### What you need to do
Please retype every entry below, keeping it exactly the same.

Collected data entries:

※

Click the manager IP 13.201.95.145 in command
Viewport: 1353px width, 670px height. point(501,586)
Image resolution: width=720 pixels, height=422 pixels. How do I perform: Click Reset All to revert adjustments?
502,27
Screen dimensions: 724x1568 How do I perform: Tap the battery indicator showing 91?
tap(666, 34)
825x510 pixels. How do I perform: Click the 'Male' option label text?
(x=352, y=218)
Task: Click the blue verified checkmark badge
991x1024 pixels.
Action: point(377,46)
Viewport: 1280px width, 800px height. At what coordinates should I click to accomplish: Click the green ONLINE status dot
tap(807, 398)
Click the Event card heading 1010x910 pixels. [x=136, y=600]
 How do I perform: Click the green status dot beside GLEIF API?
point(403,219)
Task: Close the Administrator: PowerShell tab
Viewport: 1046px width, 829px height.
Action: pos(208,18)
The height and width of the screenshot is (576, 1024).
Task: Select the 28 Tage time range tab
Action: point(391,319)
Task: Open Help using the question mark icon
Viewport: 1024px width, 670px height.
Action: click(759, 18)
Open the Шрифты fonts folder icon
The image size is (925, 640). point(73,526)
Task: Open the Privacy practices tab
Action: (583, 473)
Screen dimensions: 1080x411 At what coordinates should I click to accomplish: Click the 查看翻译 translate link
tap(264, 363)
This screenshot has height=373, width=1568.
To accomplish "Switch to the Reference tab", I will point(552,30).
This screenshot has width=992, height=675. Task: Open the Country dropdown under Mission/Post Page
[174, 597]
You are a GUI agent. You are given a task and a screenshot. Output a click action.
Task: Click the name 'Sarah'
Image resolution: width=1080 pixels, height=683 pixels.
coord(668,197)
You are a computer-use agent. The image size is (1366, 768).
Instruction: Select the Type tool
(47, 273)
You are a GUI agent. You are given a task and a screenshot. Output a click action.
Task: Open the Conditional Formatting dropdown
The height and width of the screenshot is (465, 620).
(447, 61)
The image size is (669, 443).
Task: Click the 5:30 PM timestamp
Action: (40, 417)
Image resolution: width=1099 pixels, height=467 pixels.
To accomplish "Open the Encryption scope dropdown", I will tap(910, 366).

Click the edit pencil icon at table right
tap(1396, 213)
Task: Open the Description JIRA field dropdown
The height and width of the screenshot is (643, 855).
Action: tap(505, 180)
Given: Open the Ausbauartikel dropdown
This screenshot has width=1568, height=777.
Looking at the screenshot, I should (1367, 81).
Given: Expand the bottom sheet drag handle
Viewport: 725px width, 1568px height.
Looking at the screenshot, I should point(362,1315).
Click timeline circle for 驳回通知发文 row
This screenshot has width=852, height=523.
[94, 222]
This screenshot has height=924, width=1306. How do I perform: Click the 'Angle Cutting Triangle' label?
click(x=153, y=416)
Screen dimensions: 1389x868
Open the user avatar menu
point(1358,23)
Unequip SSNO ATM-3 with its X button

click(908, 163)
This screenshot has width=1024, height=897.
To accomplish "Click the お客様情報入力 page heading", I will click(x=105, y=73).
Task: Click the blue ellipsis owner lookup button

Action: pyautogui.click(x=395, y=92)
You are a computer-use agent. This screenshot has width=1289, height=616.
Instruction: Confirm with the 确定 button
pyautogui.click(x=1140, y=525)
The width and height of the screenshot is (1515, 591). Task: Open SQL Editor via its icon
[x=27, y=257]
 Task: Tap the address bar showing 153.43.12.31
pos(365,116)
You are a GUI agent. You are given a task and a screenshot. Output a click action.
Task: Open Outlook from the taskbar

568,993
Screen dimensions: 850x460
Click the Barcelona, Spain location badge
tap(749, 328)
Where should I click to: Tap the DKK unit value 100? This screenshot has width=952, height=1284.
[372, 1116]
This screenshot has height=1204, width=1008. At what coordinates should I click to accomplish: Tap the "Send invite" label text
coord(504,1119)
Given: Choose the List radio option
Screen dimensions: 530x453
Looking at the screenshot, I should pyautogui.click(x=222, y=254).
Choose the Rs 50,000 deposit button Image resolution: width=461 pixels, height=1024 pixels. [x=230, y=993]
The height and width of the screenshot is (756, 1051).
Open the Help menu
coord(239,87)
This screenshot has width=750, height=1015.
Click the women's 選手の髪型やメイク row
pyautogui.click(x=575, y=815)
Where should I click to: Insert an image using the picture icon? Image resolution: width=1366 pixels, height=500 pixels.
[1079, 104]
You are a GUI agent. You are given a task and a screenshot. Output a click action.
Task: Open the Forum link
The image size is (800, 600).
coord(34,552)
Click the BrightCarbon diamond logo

※

### Written solution
Click the manager IP 13.201.95.145 in command
Viewport: 1353px width, 670px height. point(501,586)
Image resolution: width=720 pixels, height=422 pixels. How do I perform: Click Reset All to revert adjustments?
502,27
Screen dimensions: 724x1568 How do I perform: Tap the battery indicator showing 91?
tap(666, 34)
825x510 pixels. How do I perform: Click the 'Male' option label text?
(x=352, y=218)
Task: Click the blue verified checkmark badge
991x1024 pixels.
Action: point(377,46)
Viewport: 1280px width, 800px height. At what coordinates should I click to accomplish: Click the green ONLINE status dot
tap(807, 398)
Click the Event card heading 1010x910 pixels. [x=136, y=600]
 How do I perform: Click the green status dot beside GLEIF API?
point(403,219)
Task: Close the Administrator: PowerShell tab
Viewport: 1046px width, 829px height.
Action: pos(208,18)
The height and width of the screenshot is (576, 1024).
Task: Select the 28 Tage time range tab
Action: point(391,319)
Task: Open Help using the question mark icon
Viewport: 1024px width, 670px height.
Action: click(759, 18)
Open the Шрифты fonts folder icon
The image size is (925, 640). point(73,526)
Task: Open the Privacy practices tab
Action: (583, 473)
Screen dimensions: 1080x411 At what coordinates should I click to accomplish: Click the 查看翻译 translate link
tap(264, 363)
This screenshot has height=373, width=1568.
To accomplish "Switch to the Reference tab", I will point(552,30).
This screenshot has width=992, height=675. Task: Open the Country dropdown under Mission/Post Page
[174, 597]
You are a GUI agent. You are given a task and a screenshot. Output a click action.
Task: Click the name 'Sarah'
Image resolution: width=1080 pixels, height=683 pixels.
coord(668,197)
You are a computer-use agent. The image size is (1366, 768).
Instruction: Select the Type tool
(47, 273)
You are a GUI agent. You are given a task and a screenshot. Output a click action.
Task: Open the Conditional Formatting dropdown
The height and width of the screenshot is (465, 620).
(447, 61)
The image size is (669, 443).
Task: Click the 5:30 PM timestamp
Action: (40, 417)
Image resolution: width=1099 pixels, height=467 pixels.
To accomplish "Open the Encryption scope dropdown", I will tap(910, 366).

Click the edit pencil icon at table right
tap(1396, 213)
Task: Open the Description JIRA field dropdown
The height and width of the screenshot is (643, 855).
Action: tap(505, 180)
Given: Open the Ausbauartikel dropdown
This screenshot has width=1568, height=777.
Looking at the screenshot, I should (1367, 81).
Given: Expand the bottom sheet drag handle
Viewport: 725px width, 1568px height.
Looking at the screenshot, I should point(362,1315).
Click timeline circle for 驳回通知发文 row
This screenshot has width=852, height=523.
[94, 222]
This screenshot has height=924, width=1306. How do I perform: Click the 'Angle Cutting Triangle' label?
click(x=153, y=416)
Screen dimensions: 1389x868
Open the user avatar menu
point(1358,23)
Unequip SSNO ATM-3 with its X button

click(908, 163)
This screenshot has width=1024, height=897.
To accomplish "Click the お客様情報入力 page heading", I will click(x=105, y=73).
Task: Click the blue ellipsis owner lookup button

Action: pyautogui.click(x=395, y=92)
You are a computer-use agent. This screenshot has width=1289, height=616.
Instruction: Confirm with the 确定 button
pyautogui.click(x=1140, y=525)
The width and height of the screenshot is (1515, 591). Task: Open SQL Editor via its icon
[x=27, y=257]
 Task: Tap the address bar showing 153.43.12.31
pos(365,116)
You are a GUI agent. You are given a task and a screenshot. Output a click action.
Task: Open Outlook from the taskbar

568,993
Screen dimensions: 850x460
Click the Barcelona, Spain location badge
tap(749, 328)
Where should I click to: Tap the DKK unit value 100? This screenshot has width=952, height=1284.
[372, 1116]
This screenshot has height=1204, width=1008. At what coordinates should I click to accomplish: Tap the "Send invite" label text
coord(504,1119)
Given: Choose the List radio option
Screen dimensions: 530x453
Looking at the screenshot, I should pyautogui.click(x=222, y=254).
Choose the Rs 50,000 deposit button Image resolution: width=461 pixels, height=1024 pixels. [x=230, y=993]
The height and width of the screenshot is (756, 1051).
Open the Help menu
coord(239,87)
This screenshot has width=750, height=1015.
Click the women's 選手の髪型やメイク row
pyautogui.click(x=575, y=815)
Where should I click to: Insert an image using the picture icon? Image resolution: width=1366 pixels, height=500 pixels.
[1079, 104]
You are a GUI agent. You are given a task and a screenshot. Output a click action.
Task: Open the Forum link
The image size is (800, 600).
coord(34,552)
Click the BrightCarbon diamond logo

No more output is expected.